On Sheet – YardBirds

ur club has been developing ops for two decades. We’ve also gone through three freight routing systems. Right now we’re very happy with disposable waybills.

We also only had one yard (Martin). It’s a staffed yard with a crew. There is another yard on the other side of the hill, Calypso. It had nothing going on and is unstaffed.

So for the last ten years, there has been a cut of thirty cars in both yards. As inbound trains from staging come into the yards, they stop at the first yard, add a cut of ten cars (we call these “blue cars”), and carry them over to the other yard. This lengthens the trains to more impressive lengths over the balance of the railroad yet allows them (after dropping) to return to staging and fit in.

Besides that, freights drop three to six cars at Martin and pick up a similar number of outbounds. These drops are placed on four locals based out of Martin (Pittsburgh, Shelfton, Mingo Jct and Zanesville). So right now, we’ve got a simple, straight-forward routing system.

But then Calypso underwent an improvement effort. Now it has two locals based out of it (Harris Glen and Nazareth). There is also a massive steel mill under construction (three furnaces, twenty outbound product cars, as well as a coal train and ore train being worked). Furthermore,  Nazareth outbounds are sent over to Martin for inclusion into the three locals. Harris Glen outbounds go to the steel mill (limestone) or Mingo Jct via Martin (wood).

A focal-straining look down Martin Yard as steel mill engines pump the air off the Mingo Turn. The Westinghouse bridge shimmers in the photographic haze (Photo: John DV)

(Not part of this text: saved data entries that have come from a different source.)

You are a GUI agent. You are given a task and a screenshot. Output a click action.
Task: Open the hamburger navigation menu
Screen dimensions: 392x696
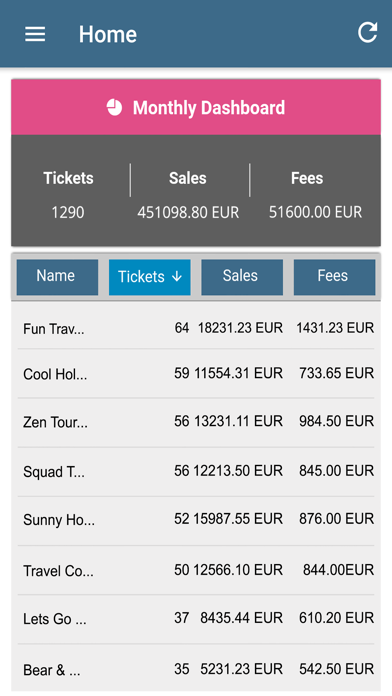[x=35, y=34]
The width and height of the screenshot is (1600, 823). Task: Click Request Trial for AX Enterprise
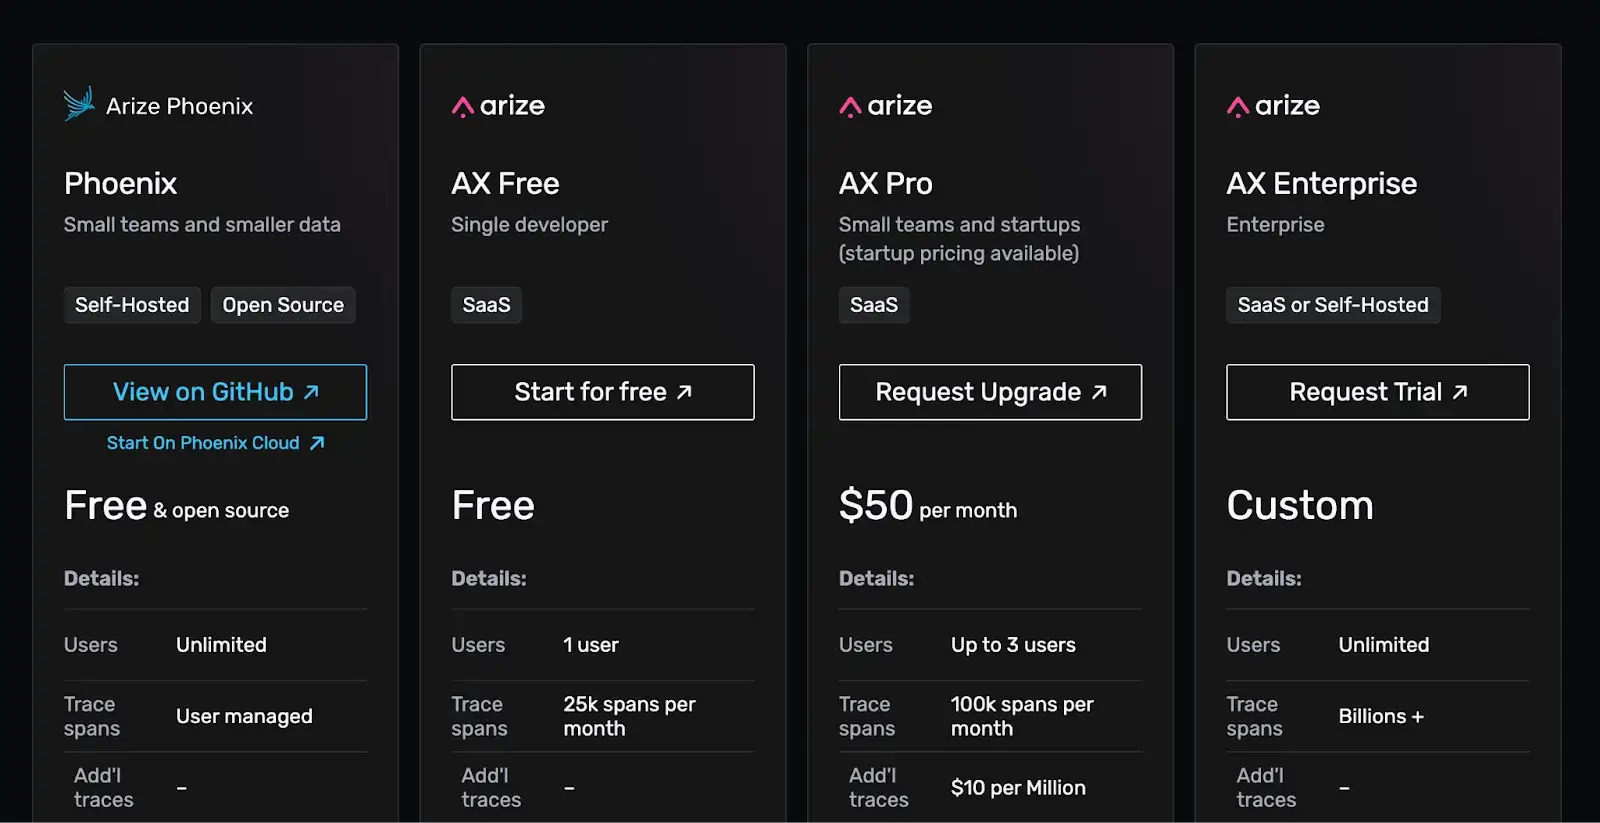pyautogui.click(x=1378, y=392)
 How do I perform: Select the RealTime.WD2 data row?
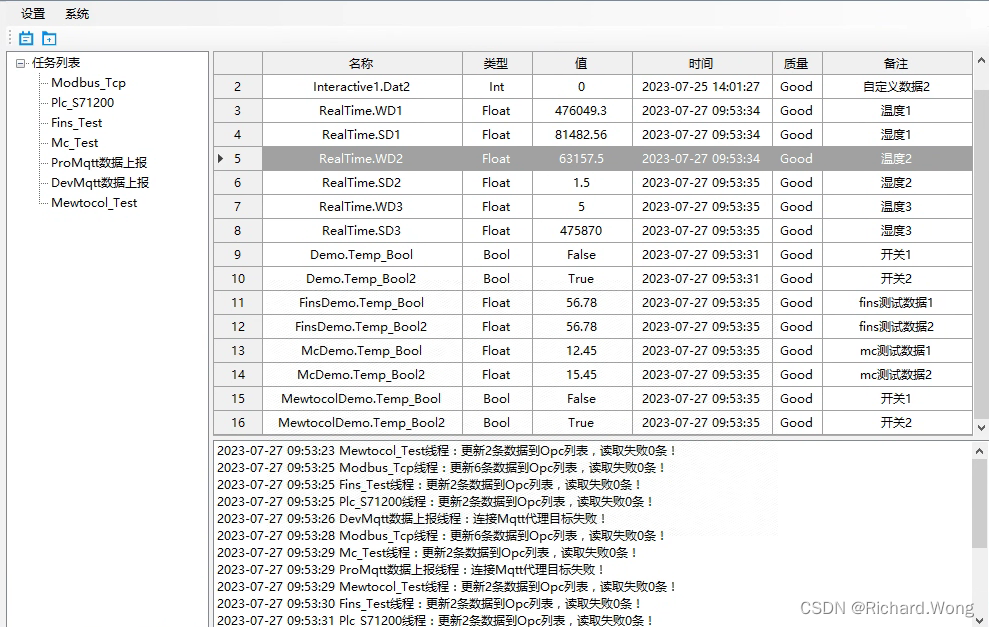click(x=362, y=158)
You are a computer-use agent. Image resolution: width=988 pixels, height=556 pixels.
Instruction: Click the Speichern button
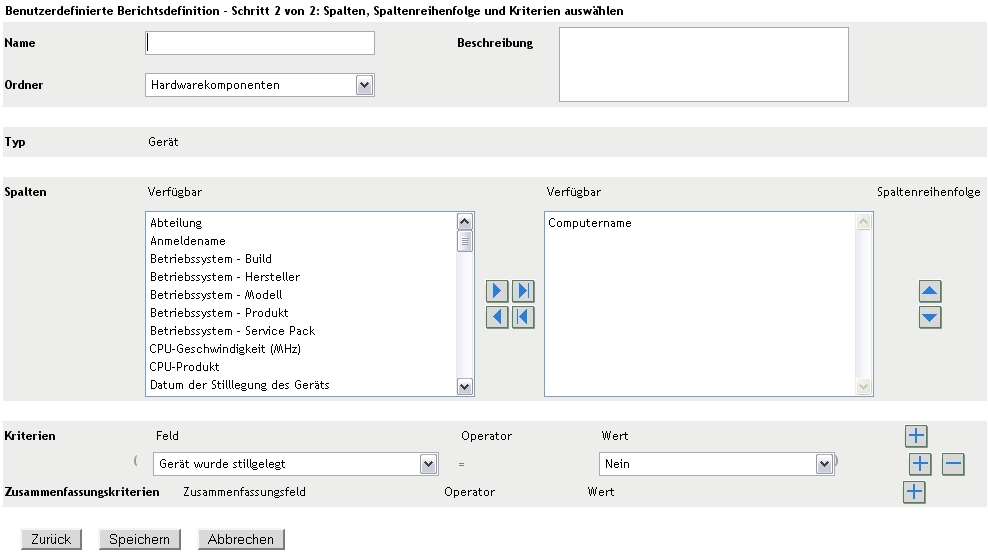click(139, 539)
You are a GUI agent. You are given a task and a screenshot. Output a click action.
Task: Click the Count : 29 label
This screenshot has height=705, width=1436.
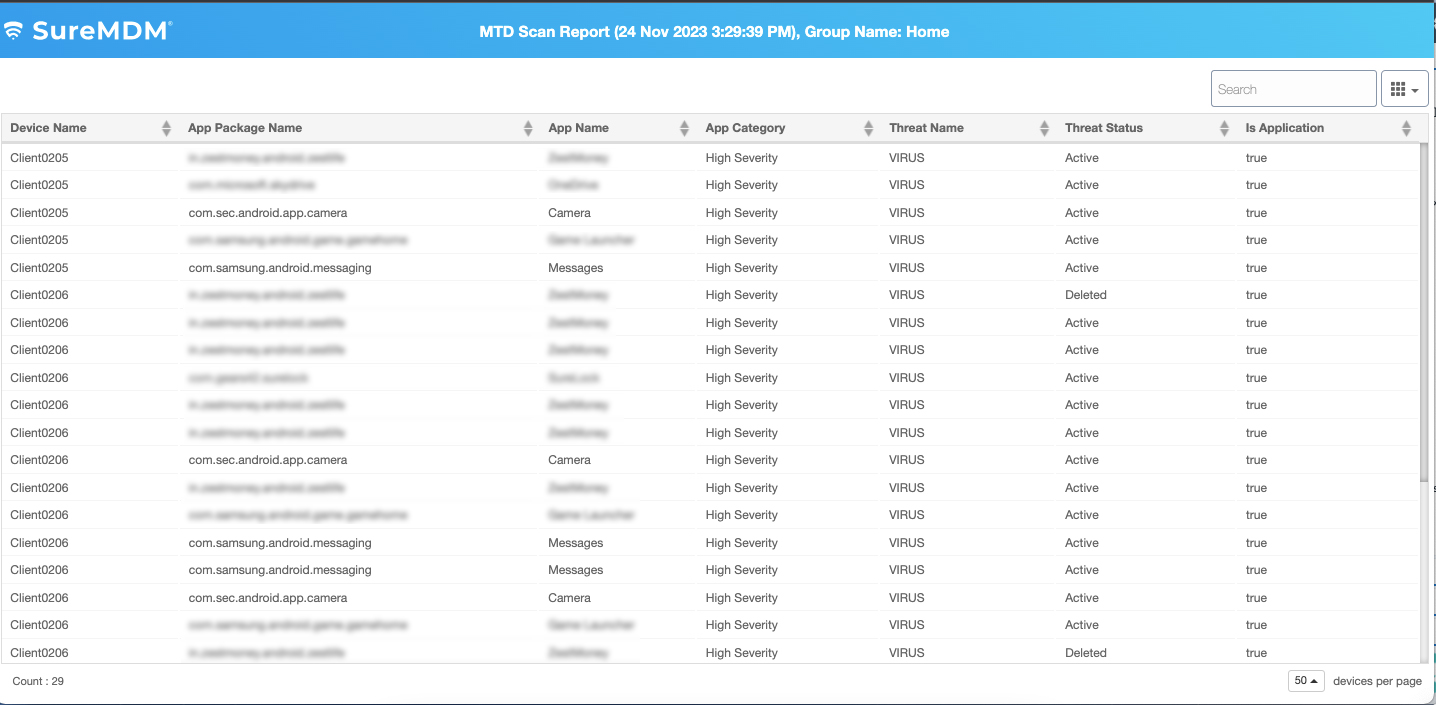[38, 680]
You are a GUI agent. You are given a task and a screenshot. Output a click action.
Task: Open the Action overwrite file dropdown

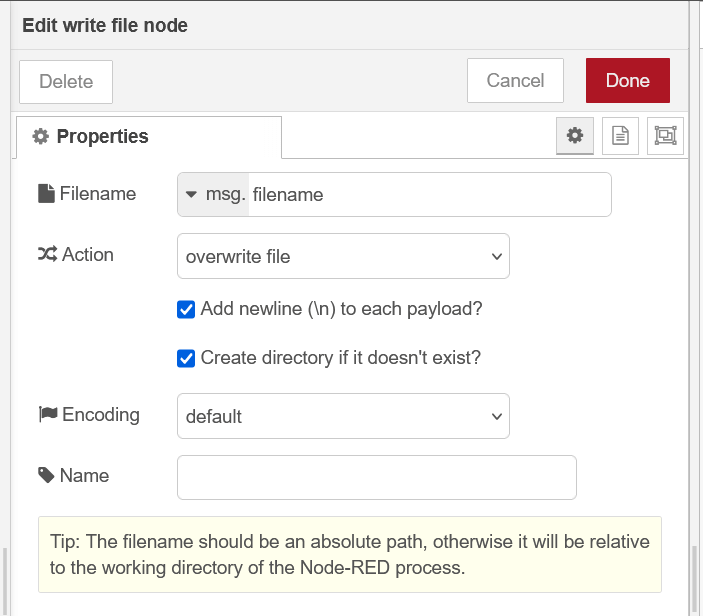343,256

So a young member and I are trying to work out how this massive new flux of cars will be routed. We still really can’t staff Calypso Yard (we need bodies on the railroad). But there are a number of issues with these new flows. Suddenly there is a lot of “special rules” and confusion in our planning. Cuts added to freights have to go into the blocking order, and there is a limit to what any yard can do (we don’t want yard crews or road engines running around cuts on a thirty foot yard). There are also limited number of tracks.

So that young guy and I are now arguing (discussing?) (no, arguing) if locals returning to Mingo should keep sorting their cars onto outbound tracks from the far end (clear of the yardmaster job) or let the yardmaster sort them himself (problem – if he sorts the cars from his end, they get in the way out already-carded outbound cars and have to be dug out). Every solution we decide on opens up all sorts of new problems. And both my co-plotter and I are programmers – we’re trying to do this elegantly but it keeps coming down to special pathing and confusing routing.

Every model railroader dreams of finding an unknown room off his layout room, a previously unknown space where he can expand his layout into. Well, you might want to reconsider that fantasy. As my freight-routing partner and I have discovered, adding forty or more cars into your freight flow, cars that need to get to certain places via certain routes (like those accused Harris Glen wood cars, that need to be picked up from a lumber mill by a local, added to a freight, shifted by a yard crew, a local over to a paper mill, then returned to the yard, yardmaster again, another freight, and them a final local just to make it through a cycle) is a real headache.

The plotting continues. Meaning I’m sitting here bolstering my arguments for our diplomacy session that runs until midnight.

Don’t I ever run trains anymore?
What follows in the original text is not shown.